Approximately a year later, on September 11, 2009, Defendant and his wife, Katrina Y. Loomis formed Restaurant Services of Ohio LLC (Restaurant Services), which provided HVAC and maintenance services to restaurants, such as Burger King. Defendant occasionally called upon Plaintiff to help troubleshoot HVAC problems for Restaurant Services. By 2011 Plaintiff started helping Restaurant Services complete work orders on a regular basis.
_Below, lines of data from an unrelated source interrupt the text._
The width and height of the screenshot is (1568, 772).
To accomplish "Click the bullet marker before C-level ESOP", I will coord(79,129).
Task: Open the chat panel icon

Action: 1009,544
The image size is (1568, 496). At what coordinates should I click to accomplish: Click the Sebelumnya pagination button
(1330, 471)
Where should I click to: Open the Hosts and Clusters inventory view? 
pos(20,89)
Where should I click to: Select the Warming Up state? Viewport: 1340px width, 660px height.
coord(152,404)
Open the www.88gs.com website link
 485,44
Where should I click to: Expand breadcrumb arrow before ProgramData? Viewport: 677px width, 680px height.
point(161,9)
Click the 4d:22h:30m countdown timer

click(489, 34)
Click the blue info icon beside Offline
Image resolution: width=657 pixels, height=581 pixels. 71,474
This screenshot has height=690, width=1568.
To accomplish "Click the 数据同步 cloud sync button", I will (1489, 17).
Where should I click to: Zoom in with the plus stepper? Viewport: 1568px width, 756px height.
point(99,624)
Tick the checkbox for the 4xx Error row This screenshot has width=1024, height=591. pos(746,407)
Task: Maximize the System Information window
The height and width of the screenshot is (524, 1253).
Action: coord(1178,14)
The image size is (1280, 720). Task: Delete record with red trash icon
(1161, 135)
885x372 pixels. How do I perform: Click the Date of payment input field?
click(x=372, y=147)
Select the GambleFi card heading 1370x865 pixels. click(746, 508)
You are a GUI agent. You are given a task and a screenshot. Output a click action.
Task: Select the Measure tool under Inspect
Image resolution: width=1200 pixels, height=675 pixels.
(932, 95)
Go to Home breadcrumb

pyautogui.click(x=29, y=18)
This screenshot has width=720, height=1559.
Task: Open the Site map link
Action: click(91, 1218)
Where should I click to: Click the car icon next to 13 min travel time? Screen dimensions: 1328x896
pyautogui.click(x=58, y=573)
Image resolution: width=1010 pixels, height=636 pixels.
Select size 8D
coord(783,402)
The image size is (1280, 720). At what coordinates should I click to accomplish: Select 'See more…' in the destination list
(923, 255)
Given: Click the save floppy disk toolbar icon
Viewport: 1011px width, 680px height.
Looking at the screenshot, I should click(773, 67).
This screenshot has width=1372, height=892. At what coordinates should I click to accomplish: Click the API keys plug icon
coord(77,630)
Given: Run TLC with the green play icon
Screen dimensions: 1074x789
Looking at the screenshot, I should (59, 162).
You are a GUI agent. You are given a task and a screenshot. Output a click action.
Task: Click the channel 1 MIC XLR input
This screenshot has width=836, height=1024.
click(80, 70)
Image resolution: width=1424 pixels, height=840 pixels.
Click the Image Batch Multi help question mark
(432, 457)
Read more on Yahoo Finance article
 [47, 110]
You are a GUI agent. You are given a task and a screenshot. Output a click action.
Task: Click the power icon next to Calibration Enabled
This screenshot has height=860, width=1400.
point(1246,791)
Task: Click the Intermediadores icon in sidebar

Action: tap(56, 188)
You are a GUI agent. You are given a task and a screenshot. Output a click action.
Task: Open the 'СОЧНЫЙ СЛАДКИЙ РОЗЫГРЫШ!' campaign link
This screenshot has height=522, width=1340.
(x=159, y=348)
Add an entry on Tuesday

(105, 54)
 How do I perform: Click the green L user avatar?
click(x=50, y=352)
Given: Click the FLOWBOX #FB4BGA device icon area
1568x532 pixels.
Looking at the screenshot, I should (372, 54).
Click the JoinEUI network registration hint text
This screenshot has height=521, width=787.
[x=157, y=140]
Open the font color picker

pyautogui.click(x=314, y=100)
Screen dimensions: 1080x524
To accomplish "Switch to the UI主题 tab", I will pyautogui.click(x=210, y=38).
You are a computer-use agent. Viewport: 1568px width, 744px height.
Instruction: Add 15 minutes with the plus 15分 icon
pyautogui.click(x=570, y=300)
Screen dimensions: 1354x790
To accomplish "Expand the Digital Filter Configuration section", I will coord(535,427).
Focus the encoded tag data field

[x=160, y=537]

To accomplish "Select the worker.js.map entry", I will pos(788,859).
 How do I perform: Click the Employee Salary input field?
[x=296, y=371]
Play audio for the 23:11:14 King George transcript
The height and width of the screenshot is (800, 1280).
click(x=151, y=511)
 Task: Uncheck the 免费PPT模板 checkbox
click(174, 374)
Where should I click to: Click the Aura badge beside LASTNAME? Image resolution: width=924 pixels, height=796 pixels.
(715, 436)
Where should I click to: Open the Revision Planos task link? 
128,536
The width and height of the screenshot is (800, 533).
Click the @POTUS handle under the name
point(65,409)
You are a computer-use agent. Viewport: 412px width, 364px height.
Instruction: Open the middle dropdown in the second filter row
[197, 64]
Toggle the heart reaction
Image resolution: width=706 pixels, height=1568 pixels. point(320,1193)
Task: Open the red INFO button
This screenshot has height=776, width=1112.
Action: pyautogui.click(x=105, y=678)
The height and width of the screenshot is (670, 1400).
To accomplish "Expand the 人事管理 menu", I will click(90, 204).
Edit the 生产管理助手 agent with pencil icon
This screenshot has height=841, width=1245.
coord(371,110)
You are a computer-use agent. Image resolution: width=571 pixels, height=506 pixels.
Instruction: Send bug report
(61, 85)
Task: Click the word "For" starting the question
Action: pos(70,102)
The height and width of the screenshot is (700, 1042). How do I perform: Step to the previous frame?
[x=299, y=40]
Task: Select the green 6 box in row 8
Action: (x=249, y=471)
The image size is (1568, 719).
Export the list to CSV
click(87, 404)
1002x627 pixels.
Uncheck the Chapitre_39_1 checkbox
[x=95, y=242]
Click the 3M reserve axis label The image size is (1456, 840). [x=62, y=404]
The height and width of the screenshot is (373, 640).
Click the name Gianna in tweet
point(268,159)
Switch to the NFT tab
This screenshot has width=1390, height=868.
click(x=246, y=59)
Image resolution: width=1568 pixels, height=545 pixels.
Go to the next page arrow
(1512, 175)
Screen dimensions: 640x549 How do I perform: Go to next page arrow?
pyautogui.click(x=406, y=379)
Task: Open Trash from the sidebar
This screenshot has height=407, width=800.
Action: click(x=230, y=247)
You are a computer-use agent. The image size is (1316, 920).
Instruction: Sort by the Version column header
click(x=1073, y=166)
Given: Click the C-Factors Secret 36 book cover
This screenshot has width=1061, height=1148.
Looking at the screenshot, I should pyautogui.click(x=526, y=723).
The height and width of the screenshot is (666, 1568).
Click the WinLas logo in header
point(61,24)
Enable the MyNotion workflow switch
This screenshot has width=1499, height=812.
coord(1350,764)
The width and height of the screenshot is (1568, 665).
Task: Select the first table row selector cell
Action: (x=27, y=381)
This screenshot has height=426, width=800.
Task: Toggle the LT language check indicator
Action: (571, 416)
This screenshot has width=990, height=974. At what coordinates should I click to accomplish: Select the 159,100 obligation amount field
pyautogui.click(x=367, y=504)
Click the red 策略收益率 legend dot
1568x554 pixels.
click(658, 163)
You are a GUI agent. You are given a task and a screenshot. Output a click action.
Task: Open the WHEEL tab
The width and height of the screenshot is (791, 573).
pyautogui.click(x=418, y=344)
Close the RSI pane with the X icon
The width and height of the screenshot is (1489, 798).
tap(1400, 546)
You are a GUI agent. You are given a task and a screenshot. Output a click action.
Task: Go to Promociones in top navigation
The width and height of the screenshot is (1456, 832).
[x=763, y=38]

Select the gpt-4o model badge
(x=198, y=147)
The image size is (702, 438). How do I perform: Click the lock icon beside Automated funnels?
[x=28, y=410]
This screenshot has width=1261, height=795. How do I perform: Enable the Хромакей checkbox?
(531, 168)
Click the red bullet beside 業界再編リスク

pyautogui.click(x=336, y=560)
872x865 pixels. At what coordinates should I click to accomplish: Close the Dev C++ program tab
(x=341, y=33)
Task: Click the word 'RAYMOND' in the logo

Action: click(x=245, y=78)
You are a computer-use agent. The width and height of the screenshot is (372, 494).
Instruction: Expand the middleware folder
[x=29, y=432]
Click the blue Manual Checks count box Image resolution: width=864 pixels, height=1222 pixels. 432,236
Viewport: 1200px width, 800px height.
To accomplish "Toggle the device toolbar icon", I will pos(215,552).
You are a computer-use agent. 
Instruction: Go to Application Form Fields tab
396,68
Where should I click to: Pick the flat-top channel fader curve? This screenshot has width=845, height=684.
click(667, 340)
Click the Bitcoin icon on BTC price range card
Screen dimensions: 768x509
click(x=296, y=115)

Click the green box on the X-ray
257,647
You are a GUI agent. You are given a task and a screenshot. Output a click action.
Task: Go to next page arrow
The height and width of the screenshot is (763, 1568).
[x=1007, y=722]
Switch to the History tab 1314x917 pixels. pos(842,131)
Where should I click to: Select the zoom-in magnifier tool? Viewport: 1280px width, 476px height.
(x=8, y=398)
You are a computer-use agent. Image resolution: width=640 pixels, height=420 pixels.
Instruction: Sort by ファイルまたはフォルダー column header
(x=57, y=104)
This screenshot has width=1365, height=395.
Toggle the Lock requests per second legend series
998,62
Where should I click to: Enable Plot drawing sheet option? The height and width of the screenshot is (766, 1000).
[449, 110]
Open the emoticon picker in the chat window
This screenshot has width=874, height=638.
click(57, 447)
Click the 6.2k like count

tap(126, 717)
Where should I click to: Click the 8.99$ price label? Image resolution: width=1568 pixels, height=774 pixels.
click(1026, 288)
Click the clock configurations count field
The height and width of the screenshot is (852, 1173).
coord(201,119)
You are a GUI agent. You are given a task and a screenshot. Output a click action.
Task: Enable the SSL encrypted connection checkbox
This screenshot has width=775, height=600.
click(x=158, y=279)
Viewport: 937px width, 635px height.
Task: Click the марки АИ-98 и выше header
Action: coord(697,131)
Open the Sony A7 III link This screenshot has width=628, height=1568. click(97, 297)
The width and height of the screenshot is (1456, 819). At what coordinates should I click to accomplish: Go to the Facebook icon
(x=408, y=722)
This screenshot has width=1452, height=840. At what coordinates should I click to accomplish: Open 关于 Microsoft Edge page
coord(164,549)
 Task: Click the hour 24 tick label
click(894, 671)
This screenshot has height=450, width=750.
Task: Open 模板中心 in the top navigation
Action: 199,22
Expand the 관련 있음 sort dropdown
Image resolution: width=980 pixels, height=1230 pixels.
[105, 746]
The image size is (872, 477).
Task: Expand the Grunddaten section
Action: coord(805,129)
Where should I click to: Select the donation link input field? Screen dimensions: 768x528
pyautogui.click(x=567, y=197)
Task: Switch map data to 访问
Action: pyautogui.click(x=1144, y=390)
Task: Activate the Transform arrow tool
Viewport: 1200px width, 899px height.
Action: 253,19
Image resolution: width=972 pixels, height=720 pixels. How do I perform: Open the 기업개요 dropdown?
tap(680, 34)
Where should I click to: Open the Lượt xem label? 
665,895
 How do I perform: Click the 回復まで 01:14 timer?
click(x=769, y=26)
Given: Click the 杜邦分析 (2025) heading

Plaintiff enjoyed working, but never accepted payment, for fear that he would lose his Social Security benefits. However, while working on jobs, Plaintiff routinely purchased parts on his personal credit card, and then was reimbursed by Defendant.
As Restaurant Services began to grow, it became difficult for Defendant to operate out of his truck, and complete paperwork at home. As a result, he decided to lease a commercial building. In January, 2012, Defendant told Plaintiff he needed a $2,000.00 loan to pay a security deposit for commercial space. In response, on January 12, 2012, Plaintiff wrote a $2,000,00 check payable to Restaurant Services. Defendant orally agreed to pay $500.00 a month on the loan. However, twelve days prior to the loan, Restaurant Services’ checking account balance was $0.81, and at the time of the loan, the balance was $1,083.24.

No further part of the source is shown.